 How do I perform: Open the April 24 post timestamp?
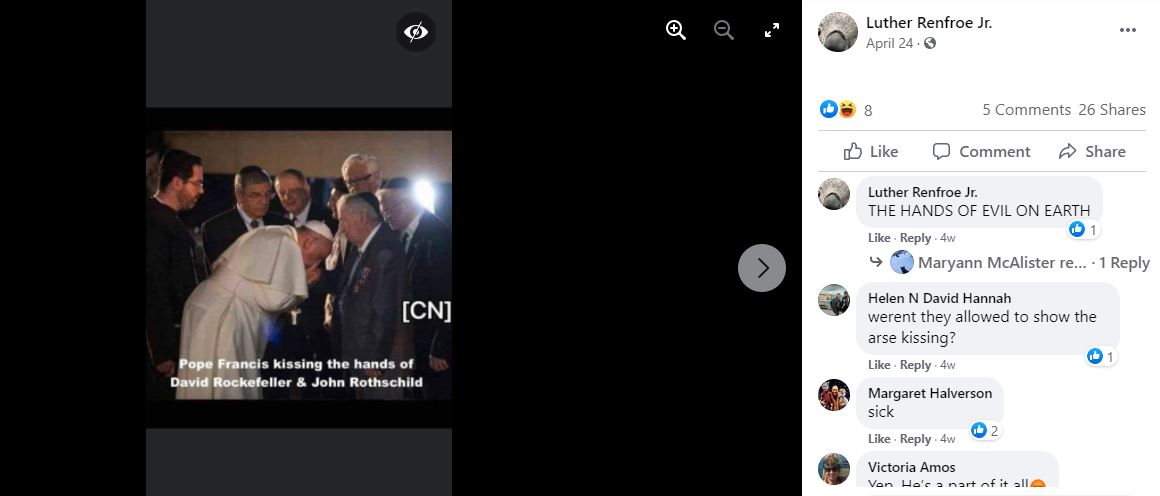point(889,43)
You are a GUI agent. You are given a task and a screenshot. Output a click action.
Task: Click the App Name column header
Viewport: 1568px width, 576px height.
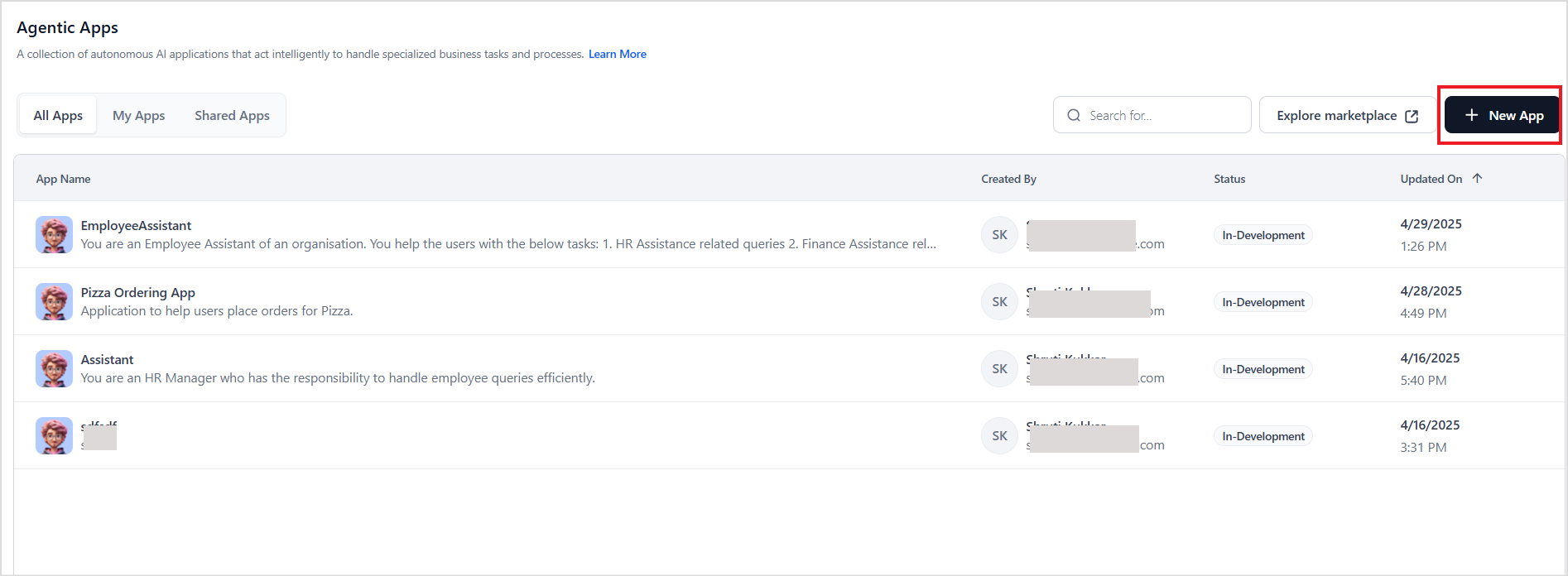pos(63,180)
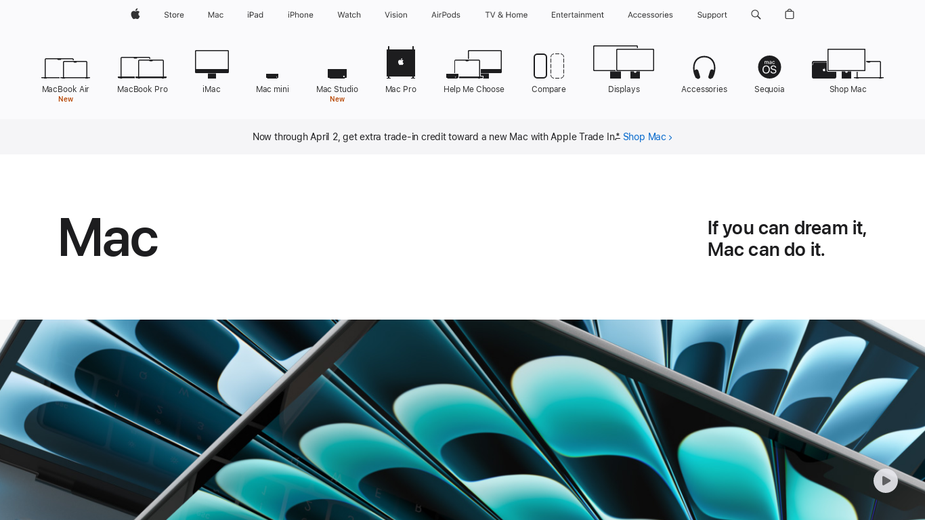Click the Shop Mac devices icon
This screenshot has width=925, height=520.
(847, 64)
───
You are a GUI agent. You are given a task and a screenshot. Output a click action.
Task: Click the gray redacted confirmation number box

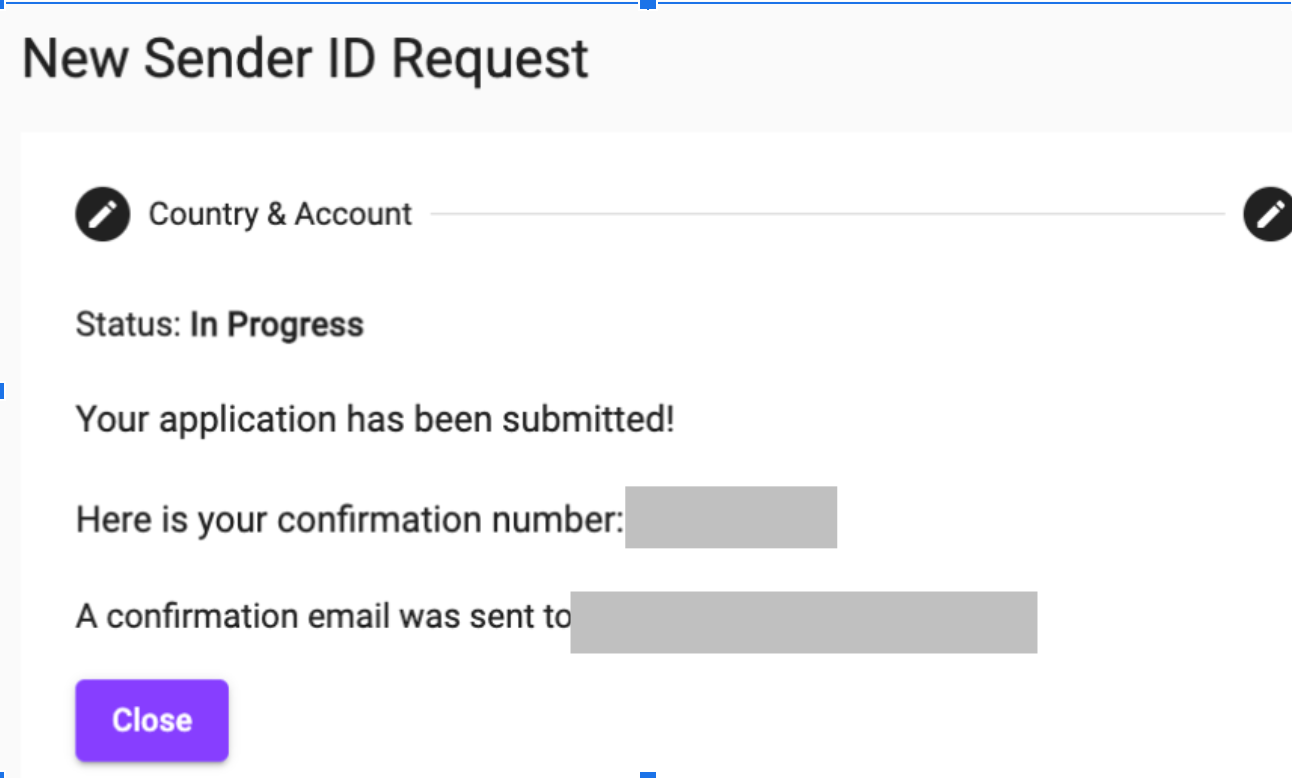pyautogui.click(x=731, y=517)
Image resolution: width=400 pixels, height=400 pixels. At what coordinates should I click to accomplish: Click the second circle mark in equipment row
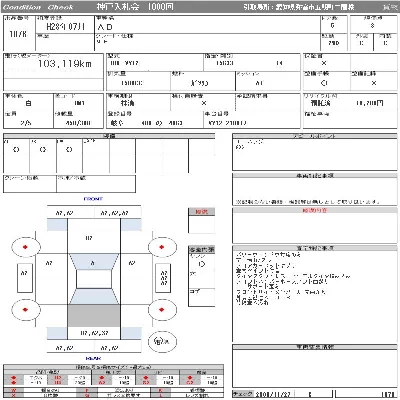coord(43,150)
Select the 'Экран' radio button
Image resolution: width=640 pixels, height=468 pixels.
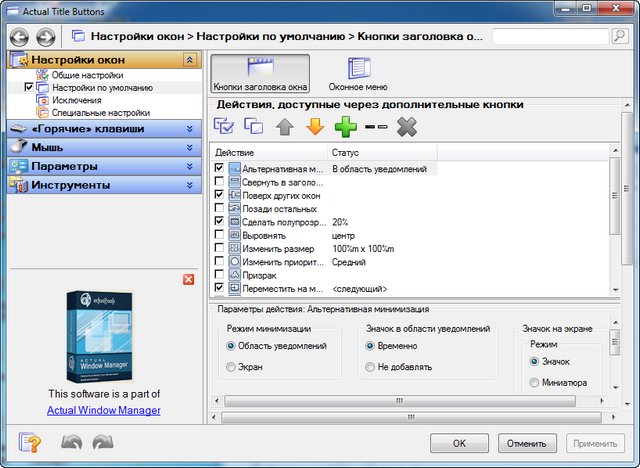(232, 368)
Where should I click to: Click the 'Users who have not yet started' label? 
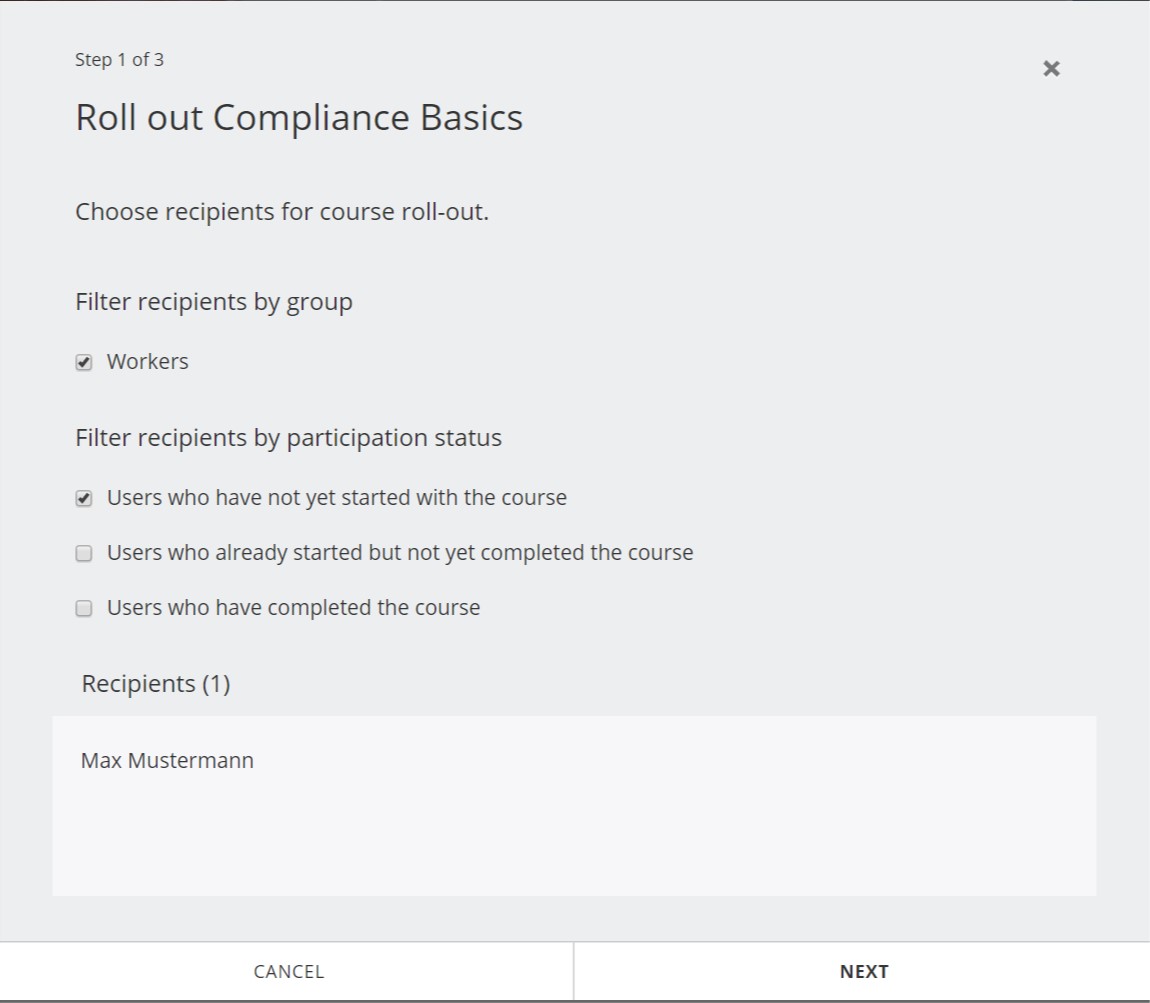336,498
───
• [WHAT TO DO]: Going by the entries above, repeat exactly the lines that start at the line with "Task: Click the gray" and go on through the line with "Select the 'Экран' radio button". Pictures are not part of the copy.

• [SOLUTION TO THE EXERCISE]:
Task: Click the gray redacted confirmation number box

pyautogui.click(x=731, y=517)
Image resolution: width=400 pixels, height=400 pixels. At what coordinates should I click to accomplish: Click the second circle mark in equipment row
coord(43,150)
Select the 'Экран' radio button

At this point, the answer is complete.